Ranges vary between 3 point scales and 5 point scales. Examples include;
- None, a little, a lot
- not at all confident, somewhat confident, very confident
- never, rarely, usually, often, always
- never, 1-2 times, 3-5 times, 6-10 times, more than 10 times
- always, almost always, frequently, sometimes, rarely, never
- none of the time, some of the time, most of the time, all the time, not applicable, don’t know
- true, false
- no, yes
Example questions
(Adapted BMQ1) – Did you take any of your prescription?
(Adapted BMQ1) – How many days did you take your prescription?
(MMAS-8) – People sometimes miss taking their medication for reasons other than forgetting.

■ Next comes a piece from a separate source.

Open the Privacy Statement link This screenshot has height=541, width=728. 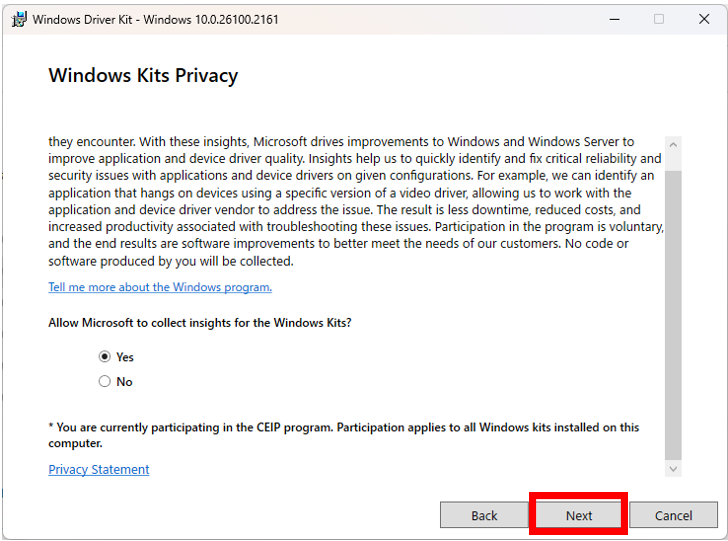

Thinking over the last week were there any days when you did not take your medicine?
(MMAS-8) – How often do you have difficulty remembering to take all your medicine?
(MMAS-8) – How often do you have difficulty remembering to take all your medicine?
(BMQ1) – How many times did you miss taking a pill?
Post study interview
An interview asking about the participants behaviour would help to learn;
- If there were any leftover pills;
- why
- what caused them to miss pills
- when they missed the pills (time, date, occasion, etc.)
- how the system could be adapted to persuade users to take their medication
- how effective they found the intervention
- how efficient they found the intervention
- the overall satisfaction with the intervention
Final adherence measurement instrument
I created a guided diagram form to be completed during the interview which would allow further discussion about the participants adherence instead of using the medication adherence surveys such as BMQ1 or MMAS-08. This option was preferable because it allows me to collect qualitative and quantitative data about adherence.
The visual representation of their adherence allows us to see when they took their medication and discuss why they missed certain days and times.
Combined with the scale of “easy/hard to do”, we can understand the context of their medication regime.
Design for scale
I looked at online surveys while considering how the study could scale-up without exponentially increasing the amount of time it takes to analyse the results. The examples below show example variations of the adherence questions.
The iconography in the single choice option isn’t quite right but the concept was to allow the participant to make one single selection instead of multiple clicks.